_TASK OBJECTIVE:_ Extract exactly the range of lines bounded by the line containing "This screenshot has width=1197, height=745." and the final line of the listing, both ends included, and no other lines.

_EXERCISE MATERIALS:_
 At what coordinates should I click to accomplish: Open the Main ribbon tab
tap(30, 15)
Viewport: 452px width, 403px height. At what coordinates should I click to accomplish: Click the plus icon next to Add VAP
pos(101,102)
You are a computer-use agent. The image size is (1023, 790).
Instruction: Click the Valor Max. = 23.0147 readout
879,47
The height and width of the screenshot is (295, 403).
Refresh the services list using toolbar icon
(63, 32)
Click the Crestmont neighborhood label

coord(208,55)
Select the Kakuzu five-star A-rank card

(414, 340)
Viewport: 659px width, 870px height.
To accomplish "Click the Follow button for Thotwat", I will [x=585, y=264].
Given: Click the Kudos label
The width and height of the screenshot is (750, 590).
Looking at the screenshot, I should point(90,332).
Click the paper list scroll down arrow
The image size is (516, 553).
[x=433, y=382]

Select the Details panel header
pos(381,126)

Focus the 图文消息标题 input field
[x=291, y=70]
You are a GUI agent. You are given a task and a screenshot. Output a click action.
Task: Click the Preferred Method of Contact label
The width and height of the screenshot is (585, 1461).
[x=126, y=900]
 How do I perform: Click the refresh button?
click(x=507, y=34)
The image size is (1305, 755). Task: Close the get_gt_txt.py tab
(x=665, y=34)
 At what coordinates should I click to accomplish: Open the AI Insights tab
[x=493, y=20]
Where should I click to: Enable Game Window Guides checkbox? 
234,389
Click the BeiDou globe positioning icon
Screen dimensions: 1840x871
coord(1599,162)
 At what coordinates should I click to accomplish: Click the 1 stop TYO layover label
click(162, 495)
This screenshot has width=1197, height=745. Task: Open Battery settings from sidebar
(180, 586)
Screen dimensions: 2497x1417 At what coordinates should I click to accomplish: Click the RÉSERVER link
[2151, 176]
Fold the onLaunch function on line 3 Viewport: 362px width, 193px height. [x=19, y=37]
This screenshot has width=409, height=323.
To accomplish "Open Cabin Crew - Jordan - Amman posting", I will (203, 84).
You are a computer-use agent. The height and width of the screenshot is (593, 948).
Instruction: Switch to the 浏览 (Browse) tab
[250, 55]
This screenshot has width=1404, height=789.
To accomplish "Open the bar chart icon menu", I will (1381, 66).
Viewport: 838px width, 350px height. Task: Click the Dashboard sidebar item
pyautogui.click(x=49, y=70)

_EXERCISE SOLUTION:_
This screenshot has width=1197, height=745. Task: Open Battery settings from sidebar
(180, 586)
Screen dimensions: 2497x1417 At what coordinates should I click to accomplish: Click the RÉSERVER link
[2151, 176]
Fold the onLaunch function on line 3 Viewport: 362px width, 193px height. [x=19, y=37]
This screenshot has width=409, height=323.
To accomplish "Open Cabin Crew - Jordan - Amman posting", I will (203, 84).
You are a computer-use agent. The height and width of the screenshot is (593, 948).
Instruction: Switch to the 浏览 (Browse) tab
[250, 55]
This screenshot has width=1404, height=789.
To accomplish "Open the bar chart icon menu", I will (1381, 66).
Viewport: 838px width, 350px height. Task: Click the Dashboard sidebar item
pyautogui.click(x=49, y=70)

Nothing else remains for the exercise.